Matthew Bocci is Director of Technology and Standards with the Service Router product management team at Nokia, specialising in MPLS, pseudowire and OpenFlow technologies.  He is co-chair of the IETF Network Virtualisation Overlays (NVO3) working group, and has been a regular contributor to the IETF for many years. He is a co-author of a number of publications and IETF drafts and RFCs on MPLS-based converged networks, as well as a regular speaker at industry conferences.   Previously, Matthew provided advanced technical consulting in traffic management, signaling and network performance with Newbridge Networks. He holds a PhD in ATM network modeling from Queen Mary & Westfield College, London.

17.10
Generic OAM for SDN and NFV
Presenting Generic OAM framework (GOAM), which can satisfy for all kinds of different services. With this generic framework, we can take different action towards different services, cover different scenarios, and detect/differentiate different layer flexibly to do OAM packet construction and sniffer.

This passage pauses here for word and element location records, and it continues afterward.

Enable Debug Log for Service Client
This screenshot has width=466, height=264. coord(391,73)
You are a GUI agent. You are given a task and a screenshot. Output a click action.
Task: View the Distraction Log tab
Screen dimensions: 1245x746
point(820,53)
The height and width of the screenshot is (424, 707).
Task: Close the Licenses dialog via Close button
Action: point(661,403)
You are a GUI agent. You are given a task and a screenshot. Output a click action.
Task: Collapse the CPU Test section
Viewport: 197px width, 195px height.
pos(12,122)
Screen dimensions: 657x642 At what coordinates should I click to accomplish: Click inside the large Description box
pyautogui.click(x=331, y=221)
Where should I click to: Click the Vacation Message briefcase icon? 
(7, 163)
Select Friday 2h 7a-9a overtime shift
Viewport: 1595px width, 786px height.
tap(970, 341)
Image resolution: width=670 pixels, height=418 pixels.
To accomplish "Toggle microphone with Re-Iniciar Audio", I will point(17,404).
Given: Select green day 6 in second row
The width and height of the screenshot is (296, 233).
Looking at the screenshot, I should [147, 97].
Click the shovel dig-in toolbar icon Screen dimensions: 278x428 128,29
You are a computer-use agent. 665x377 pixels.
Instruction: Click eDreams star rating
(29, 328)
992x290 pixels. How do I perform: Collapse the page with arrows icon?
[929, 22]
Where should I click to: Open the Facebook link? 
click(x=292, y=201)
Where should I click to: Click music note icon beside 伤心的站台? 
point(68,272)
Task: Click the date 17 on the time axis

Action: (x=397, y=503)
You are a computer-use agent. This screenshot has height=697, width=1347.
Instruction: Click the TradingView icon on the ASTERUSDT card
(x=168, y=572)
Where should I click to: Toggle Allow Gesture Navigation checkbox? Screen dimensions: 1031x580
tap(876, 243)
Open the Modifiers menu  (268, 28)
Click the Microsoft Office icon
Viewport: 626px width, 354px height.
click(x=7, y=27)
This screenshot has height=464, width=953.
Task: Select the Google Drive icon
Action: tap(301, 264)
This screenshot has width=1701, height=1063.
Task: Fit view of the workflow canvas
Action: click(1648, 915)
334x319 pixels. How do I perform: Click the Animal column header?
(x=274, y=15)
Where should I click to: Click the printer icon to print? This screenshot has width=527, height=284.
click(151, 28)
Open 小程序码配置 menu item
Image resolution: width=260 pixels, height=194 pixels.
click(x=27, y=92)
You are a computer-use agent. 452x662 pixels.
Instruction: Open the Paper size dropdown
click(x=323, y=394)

Zhou Jun, Research Engineer, Network Research Department, Huawei

Zhou Jun is a senior research engineer from network product line of HUAWEI. He has more than 10 years working experience in telecommunication area, including mobile network and fixed network. He joined HUAWEI in the middle of 2016. Prior that, he was line manager at Nokia. Currently, his main focusing area is SDN/NFV verification.

17.30
Service-Centric Management of Multi-Layer Software Defined Networks
Presenting several multi-layer use cases that adapt the lower layers of the network to the needs of the IP/MPLS layer. Discussing orchestration of services using SDN controllers in the IP/MPLS and optical layers, focusing on operational use cases for deploying new services and ensuring their constraints. Providing an example of maintaining network efficiency under failure conditions.

Cengiz Alaettinoglu,
CTO, Packet Design

Cengiz Alaettinoglu is a founding member of the company's R&D staff and provides technical direction for the product portfolio. His early experimental work, analyzing routing convergence and scalability properties, and correlating network performance issues to routing protocol incidents, lead to the creation of route analytics technology and the Packet Design product suite. He is currently working on real-time SDN analytics and orchestration applications that intelligently satisfy path and bandwidth demands without negatively impacting other services.   Prior to Packet Design, Cengiz was with USC's Information Sciences Institute where he worked on the Routing Arbiter project. He was co-chair of the IETF's Routing Policy System Working Group, has been published widely, and is a popular lecturer at industry events worldwide.   He holds a BS in Computer Engineering from Middle East Technical University, Ankara, and a MS and PhD in Computer Science from the University of Maryland

17.50 PANEL
Virtualization Business Model
  • New cost models
  • Impact of technology softwarization
  • Network infrastructure pay-as-you-grow

Moderator

Jean-Marc Uzé,
Chief Architect EMEA,
Juniper Networks

Charlie Ashton,
Senior Director Business Development,

Wind River


David Hughes,
VP Engineering,

PCCW


Parag Thakore,
Director of Product Marketing,

Velocloud


Alastair Johnson,
Principal Solution Architect,

Nuage Networks

Jonathan Forest, Infovista

Jonathan Forest is the Vice President of Enterprise Products and Markets at InfoVista where he is responsible for the company’s overall SD WAN product strategy. He has 20 years of experience in the telecommunications/networking industry.   Before InfoVista, Mr. Forest has spent time at Hughes Network Systems, Accel Networks, Arbros Networks, and MCI Communications (now owned by Verizon Communications). He has held both technical and business roles throughout his career.   He has a B.S. degree in Mathematics from the University of Wisconsin and an MBA from the University of Maryland.